Word and element location data:
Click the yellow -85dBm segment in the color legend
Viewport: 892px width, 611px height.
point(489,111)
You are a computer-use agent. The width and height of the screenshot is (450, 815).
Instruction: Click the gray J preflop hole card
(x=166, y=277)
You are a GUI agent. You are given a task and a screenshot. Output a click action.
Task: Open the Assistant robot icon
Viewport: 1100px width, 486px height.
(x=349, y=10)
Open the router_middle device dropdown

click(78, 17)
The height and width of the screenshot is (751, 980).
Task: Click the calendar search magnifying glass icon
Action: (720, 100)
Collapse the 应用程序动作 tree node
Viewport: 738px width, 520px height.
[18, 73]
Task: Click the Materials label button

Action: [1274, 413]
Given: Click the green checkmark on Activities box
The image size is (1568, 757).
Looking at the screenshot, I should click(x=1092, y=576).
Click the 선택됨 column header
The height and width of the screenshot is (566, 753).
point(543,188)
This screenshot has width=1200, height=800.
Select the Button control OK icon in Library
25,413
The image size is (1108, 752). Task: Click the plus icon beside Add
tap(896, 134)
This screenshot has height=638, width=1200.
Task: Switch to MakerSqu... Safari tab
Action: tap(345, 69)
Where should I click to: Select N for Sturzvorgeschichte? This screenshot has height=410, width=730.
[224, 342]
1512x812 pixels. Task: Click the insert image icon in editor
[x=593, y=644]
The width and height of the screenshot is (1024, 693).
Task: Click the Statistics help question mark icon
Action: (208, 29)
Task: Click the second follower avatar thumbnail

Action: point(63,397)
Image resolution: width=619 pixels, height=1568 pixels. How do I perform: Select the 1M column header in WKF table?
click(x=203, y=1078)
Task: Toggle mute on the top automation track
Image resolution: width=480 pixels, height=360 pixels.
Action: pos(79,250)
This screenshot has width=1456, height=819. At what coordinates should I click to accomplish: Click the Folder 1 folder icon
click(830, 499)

TASK TO CARRY OUT:
Please rescale the listing from the line that contains "Image resolution: width=619" through the end, giving those lines again with their requests included and multiplying every coordinate in the answers by 0.7, rounded to whole numbers with halves rounded up.

EXERCISE SOLUTION:
Image resolution: width=619 pixels, height=1568 pixels. How do I perform: Select the 1M column header in WKF table?
click(x=142, y=755)
Task: Toggle mute on the top automation track
Image resolution: width=480 pixels, height=360 pixels.
Action: pos(55,175)
This screenshot has width=1456, height=819. At what coordinates should I click to accomplish: Click the Folder 1 folder icon
click(581, 349)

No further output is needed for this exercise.